Wie immer man diese Frage beantwortet - wem es ernst ist damit, dass die Menschheit nicht völlig zum Opfer eines ungezügelten Überwachungskapitalismus wird, dem wird es egal sein, welche Motive hinter Apples Entscheidung stehen, das Datensammeln einzudämmen. Die nächste Version von Apples Betriebssystemen für iPhones, iPads und Apple TV verpflichtet die Anbieter von Apps dazu, die explizite Zustimmung der Nutzer einzuholen, wenn sie Daten auch an Drittanbieter weitergeben wollen.

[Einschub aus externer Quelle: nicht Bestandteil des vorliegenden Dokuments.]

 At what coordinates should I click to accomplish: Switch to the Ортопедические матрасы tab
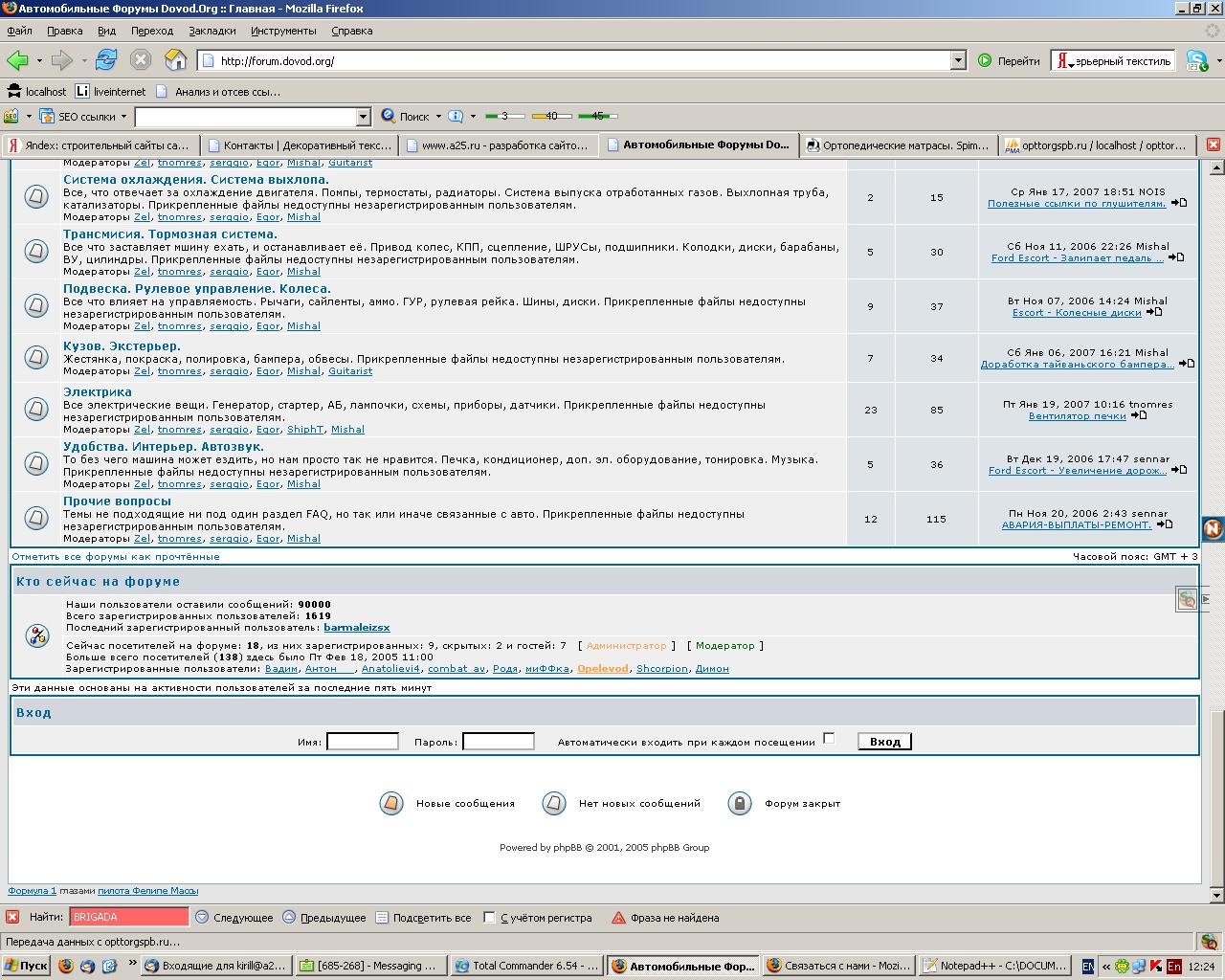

Das ist ein erster, ein guter Schritt. Es ist aber auch einer, der Apple nicht besonders wehtut. Die Kalifornier verkaufen vor allem Hardware wie das iPhone, und sie haben darum herum ein Netz aus mehr und mehr Dienstleistungen gesponnen, vom Cloud-Speicherdienst bis hin zu geführten Work-outs für zu Hause. Ein kleines Werbegeschäft hat Apple zwar auch, doch das spielt kaum eine Rolle in der Bilanz.

Apple verliert also nicht nur nichts, wenn es sich als Retter der Privatsphäre gibt, es kann auch gewinnen - aus zwei Gründen. Erstens: Nach Jahren, in denen sich Tech-Konzerne in Wild-West-Manier gegriffen haben, was ging, hat sich die Stimmung mittlerweile gewandelt. Die großen Plattform-Unternehmen sehen sich mehr und mehr Kritik ausgesetzt, es drohen Zwangsmaßnahmen. Ein datenschutzfreundliches Unternehmen würden Politik und Behörden womöglich nicht so hart rannehmen. Zweitens ist auch vielen Nutzern zusehends unwohl dabei, wenn sie sich im Internet ständig fühlen wie eine Melkkuh, aber kaum eine Chance haben, sich zu wehren - außer eben bestimmte Dienste nicht zu nutzen. Das könnte um ihre Daten besorgte Nutzer vermehrt in Apples Arme treiben.

Apple ist natürlich keine Wohltätigkeitsorganisation. Produzieren lässt man in Billiglohnländern, die Steuern minimiert man wie viele andere Konzerne mit tausend leider legalen Tricks, und der App Store - der Ort also, wo es all die Spiele und Programme gibt - ist eine geschlossene Gesellschaft: Wer eine App für Apple anbieten will, muss sie dort anbieten und einen Teil der Einnahmen an Apple abführen.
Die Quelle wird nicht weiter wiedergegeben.